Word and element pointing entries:
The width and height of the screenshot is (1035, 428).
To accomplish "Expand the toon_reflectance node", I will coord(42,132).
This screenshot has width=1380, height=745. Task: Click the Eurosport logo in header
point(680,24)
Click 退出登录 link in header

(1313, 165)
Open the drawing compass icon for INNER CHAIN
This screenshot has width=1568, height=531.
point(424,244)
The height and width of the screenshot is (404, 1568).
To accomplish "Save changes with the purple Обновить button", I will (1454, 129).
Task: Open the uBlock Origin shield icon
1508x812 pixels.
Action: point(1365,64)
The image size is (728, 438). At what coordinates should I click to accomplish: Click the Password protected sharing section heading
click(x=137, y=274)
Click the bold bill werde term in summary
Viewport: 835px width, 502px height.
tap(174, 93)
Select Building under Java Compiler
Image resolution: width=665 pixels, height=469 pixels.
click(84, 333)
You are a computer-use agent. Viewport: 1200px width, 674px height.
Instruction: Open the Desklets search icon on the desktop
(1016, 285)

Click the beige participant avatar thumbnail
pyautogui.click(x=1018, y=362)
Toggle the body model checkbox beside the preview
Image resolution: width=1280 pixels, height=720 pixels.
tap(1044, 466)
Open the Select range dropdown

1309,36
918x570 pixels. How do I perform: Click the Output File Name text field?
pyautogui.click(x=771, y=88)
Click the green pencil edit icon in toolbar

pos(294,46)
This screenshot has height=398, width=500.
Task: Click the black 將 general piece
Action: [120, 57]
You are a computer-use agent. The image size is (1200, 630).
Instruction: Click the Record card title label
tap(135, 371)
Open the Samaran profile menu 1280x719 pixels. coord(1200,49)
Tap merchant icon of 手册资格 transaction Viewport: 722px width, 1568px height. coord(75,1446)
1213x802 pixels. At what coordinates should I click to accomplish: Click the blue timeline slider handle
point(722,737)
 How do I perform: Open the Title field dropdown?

- [WHAT IS ASKED] Write out the rows word for word, starting at the beginning of the rows and ending at the line that contains "Action: point(1365,64)", with both of those included.

- [WRITTEN RESPONSE]
The width and height of the screenshot is (1035, 428).
To accomplish "Expand the toon_reflectance node", I will coord(42,132).
This screenshot has width=1380, height=745. Task: Click the Eurosport logo in header
point(680,24)
Click 退出登录 link in header

(1313, 165)
Open the drawing compass icon for INNER CHAIN
This screenshot has width=1568, height=531.
point(424,244)
The height and width of the screenshot is (404, 1568).
To accomplish "Save changes with the purple Обновить button", I will (1454, 129).
Task: Open the uBlock Origin shield icon
1508x812 pixels.
Action: point(1365,64)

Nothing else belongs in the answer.